The Orion Nebula, home to the Trapezium cluster and a handful of O‑type stars, provides a natural laboratory for studying how external ultraviolet (UV) radiation influences protoplanetary disk evolution. Prior interferometric surveys of disks within the Trapezium core revealed a striking truncation of disk masses at roughly 0.03 M☉, a pattern that has been attributed to rapid photoevaporation driven by the intense UV fields of nearby massive stars. However, it remained unclear whether this mass ceiling is a global property of Orion’s disk population or a local effect confined to the immediate vicinity of the O‑stars.

To address this question, the authors targeted three disks located several arcminutes (more than 1 pc) north of the Trapezium cluster: the silhouette disk 216‑0939 and the binary system 253‑1536 (components a and b). Using the Submillimeter Array (SMA) in its extended configuration, they obtained 880 µm continuum maps with ∼0.3″ resolution, sufficient to resolve each disk and measure its integrated flux density with high precision. The measured fluxes (≈0.2–0.5 Jy) were converted to dust masses under standard assumptions: a characteristic dust temperature of 20 K, an opacity κ_880 = 0.034 cm² g⁻¹, and a canonical gas‑to‑dust mass ratio of 100. The resulting total (gas + dust) disk masses are 0.045 M☉ for 216‑0939, 0.066 M☉ for 253‑1536a, and 0.018 M☉ for 253‑1536b.

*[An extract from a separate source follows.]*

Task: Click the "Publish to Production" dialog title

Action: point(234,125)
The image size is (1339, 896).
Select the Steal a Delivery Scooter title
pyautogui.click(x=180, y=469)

These values are striking for two reasons. First, both 216‑0939 and 253‑1536a are more massive than any disk previously reported in Orion, extending the known disk‑mass distribution well beyond the 0.03 M☉ limit observed in the Trapezium core. This demonstrates that the apparent truncation is not intrinsic to the Orion molecular cloud but is instead a consequence of the harsh UV environment near the O‑stars. At distances exceeding ∼1 pc, the UV flux drops sufficiently that disks can retain their primordial mass reservoirs, allowing them to grow to masses comparable to those seen in less hostile star‑forming regions such as Taurus.

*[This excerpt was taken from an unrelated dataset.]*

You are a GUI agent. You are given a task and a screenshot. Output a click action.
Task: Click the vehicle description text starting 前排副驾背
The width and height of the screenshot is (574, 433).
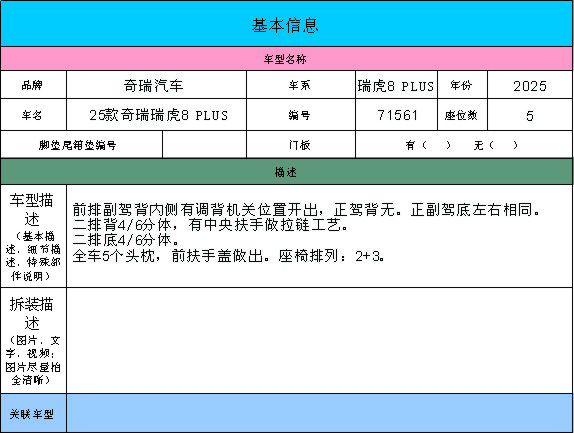(x=306, y=232)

Second, the 253‑1536 system represents the first optically visible binary in which both components host massive disks capable of forming Solar‑system‑scale planetary systems. The primary’s disk (0.066 M☉) and the secondary’s disk (0.018 M☉) each exceed the minimum mass solar nebula threshold, suggesting that binary stars need not be limited to low‑mass or truncated disks. The mass disparity between the two disks may reflect differences in initial core mass, subsequent accretion histories, or dynamical interactions within the binary, offering a valuable testbed for theories of binary disk evolution.

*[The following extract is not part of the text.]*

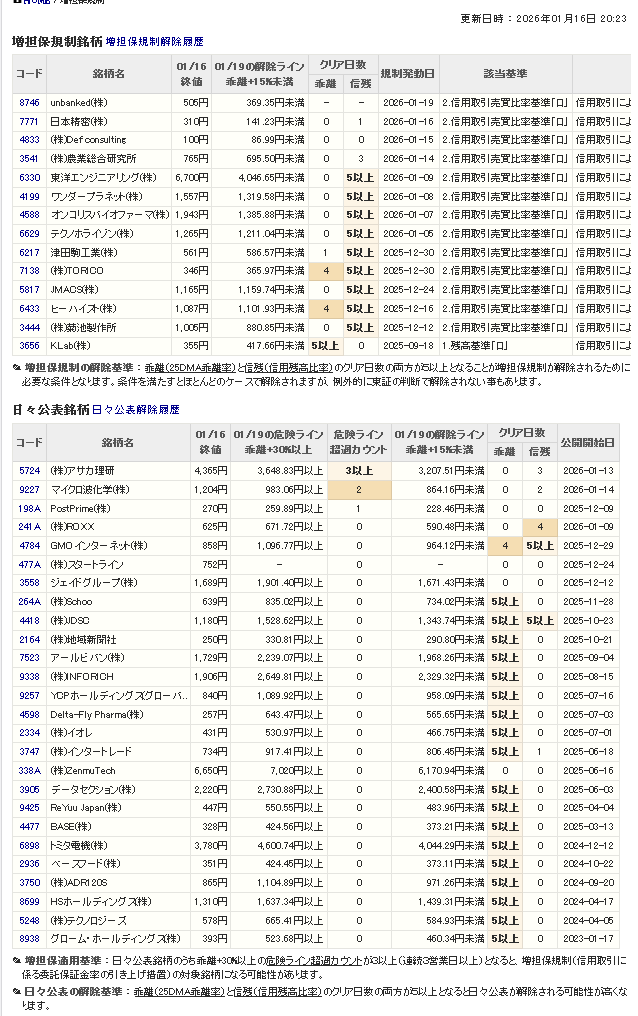
Task: Click the note icon beside 増担保規制の解除基準
Action: (x=17, y=367)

The authors discuss the broader implications of their findings. The clear spatial dependence of disk mass supports photoevaporation models that predict rapid mass loss for disks within ∼0.5 pc of an O‑type star, while disks farther out evolve more like those in quiescent environments. Moreover, the existence of massive disks in a binary system challenges some planet‑formation scenarios that assume severe disk depletion in close binaries. The study underscores the need for systematic, high‑resolution sub‑millimeter surveys of Orion’s outer regions to map the full disk‑mass function and to quantify the relationship between UV flux, disk radius, and mass loss rates.

In conclusion, this work provides compelling observational evidence that the Orion disk population is not uniformly truncated; instead, massive disks survive at larger distances from the Trapezium’s O‑stars. The discovery of two exceptionally massive disks and a binary system with two planet‑forming disks expands our understanding of how environment shapes protoplanetary disk lifetimes and sets the initial conditions for planet formation across diverse stellar settings. Future observations with ALMA and the Next Generation VLA will be essential to refine mass estimates, resolve disk sub‑structures, and directly probe the ongoing photoevaporative flows that sculpt these nascent planetary systems.